And his father Isaac said unto him, Come near now, and kiss me, my son.
27 Tedy przystąpiwszy pocałował go, a skoro poczuł wonność szat jego, błogosławił mu, mówiąc: Oto wonność syna mego, jako wonność pola, któremu błogosławił Pan.
And he came near, and kissed him: and he smelled the smell of his raiment, and blessed him, and said, See, the smell of my son is as the smell of a field which the LORD has blessed:
28 Niechajżeć da Bóg z rosy niebieskiej, i z tłustości ziemskiej, i obfitość zboża i wina.
Therefore God give you of the dew of heaven, and the fatness of the earth, and plenty of corn and wine:
29 Niechaj ci służą ludzie, a niech ci się kłaniają narodowie. Bądź panem braci twojej, a niech ci się kłaniają synowie matki twojej; którzy by cię przeklinali, niech będą przeklętymi, a którzy by cię błogosławili, niech będą błogosławionymi.
Let people serve you, and nations bow down to you: be lord over your brethren, and let your mother's sons bow down to you: cursed be every one that curses you, and blessed be he that blesses you.
30 I stało się, gdy przestał Izaak błogosławić Jakóbowi, i ledwie Jakób odszedł od oblicza Izaaka, ojca swego, tedy Ezaw brat jego, przyszedł z łowu swego.
And it came to pass, as soon as Isaac had made an end of blessing Jacob, and Jacob was yet scarce gone out from the presence of Isaac his father, that Esau his brother came in from his hunting.
31 Który nagotowawszy potrawy smaczne, przyniósł je ojcu swemu, i mówił do ojca swego: Wstańże ojcze mój, a jedz z obłowu syna twego, aby mi błogosławiła dusza twoja.
And he also had made savoury food, and brought it unto his father, and said unto his father, Let my father arise, and eat of his son's venison, that your soul may bless me.
32 Tedy mu rzekł Izaak, ojciec jego: Któżeś ty? A on rzekł: Jam jest syn twój, pierworodny twój, Ezaw.
And Isaac his father said unto him, Who are you? And he said, I am your son, your firstborn Esau.
33 I zląkł się Izaak zlęknieniem bardzo wielkiem, i rzekł: Któż to, a gdzie jest ten, co ułowił zwierzynę, i przyniósł mi? i jadłem ze wszystkiego, pierwej, niżeś ty przyszedł, i błogosławiłem mu, i będzie błogosławionym.

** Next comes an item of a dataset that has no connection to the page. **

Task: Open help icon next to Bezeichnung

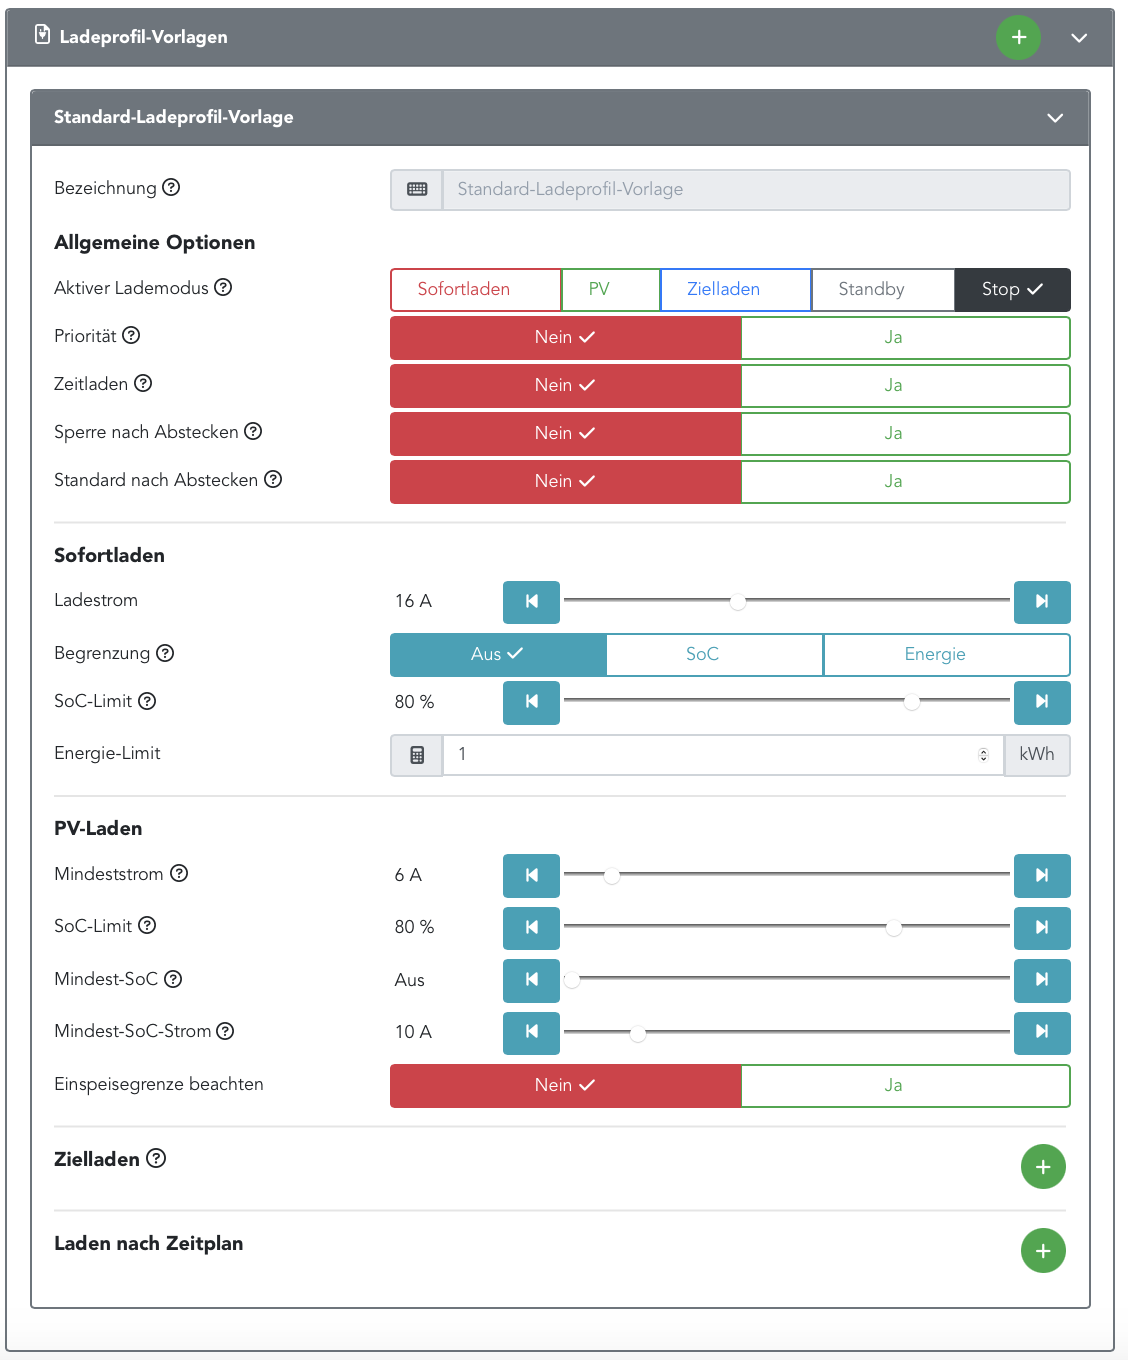Action: (x=171, y=187)
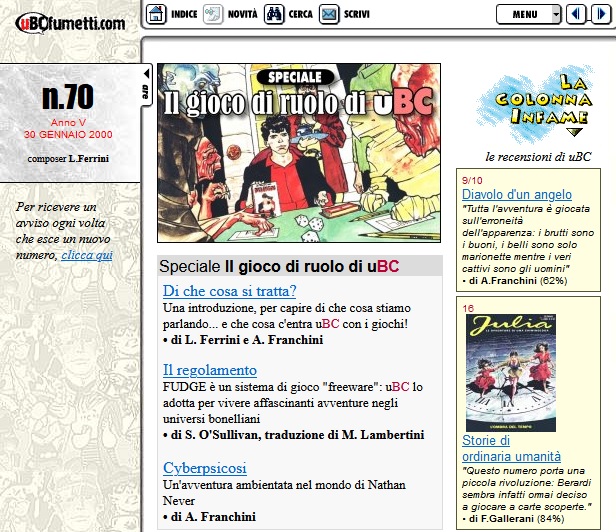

And Isaac trembled very exceedingly, and said, Who? where is he that has taken venison, and brought it me, and I have eaten of all before you came, and have blessed him? yea, and he shall be blessed.
34 A usłyszawszy Ezaw słowa ojca swego, zawołał głosem wielkiem, i był żałością wielką zjęty, i rzekł ojcu swemu: Błogosławże też i mnie, ojcze mój.
And when Esau heard the words of his father, he cried with a great and exceeding bitter cry, and said unto his father, Bless me, even me also, O my father.
35 A on mu rzekł: Przyszedł brat twój chytrze, i wziął błogosławieństwo twoje.
And he said, Your brother came with subtlety, and has taken away your blessing.
36 Tedy Ezaw rzekł: Słusznieć nazwano imię jego Jakób, podszedł mię bowiem już dwa kroć; pierworodztwo moje wziął, a teraz oto odniósł błogosławieństwo moje. I rzekł: Toś mi nie zachował błogosławieństwa?
And he said, Is not he rightly named Jacob? for he has supplanted me these two times: he took away my birthright; and, behold, now he has taken away my blessing. And he said, Have you not reserved a blessing for me?
37 Odpowiedział Izaak, i rzekł do Ezawa: Otom go panem postanowił nad tobą, i wszystkich braci jego dałem mu za sługi, i zbożem, i winem opatrzyłem go; a tobie cóż teraz mam uczynić, synu mój?
And Isaac answered and said unto Esau, Behold, I have made him your lord, and all his brethren have I given to him for servants; and with corn and wine have I sustained him: and what shall I do now unto you, my son?
38 I rzekł Ezaw do ojca swego: Izali tylko jedno błogosławieństwo masz, ojcze mój? Błogosławże i mnie; i jamci syn twój, ojcze mój. I podniósł Ezaw głos swój, a płakał.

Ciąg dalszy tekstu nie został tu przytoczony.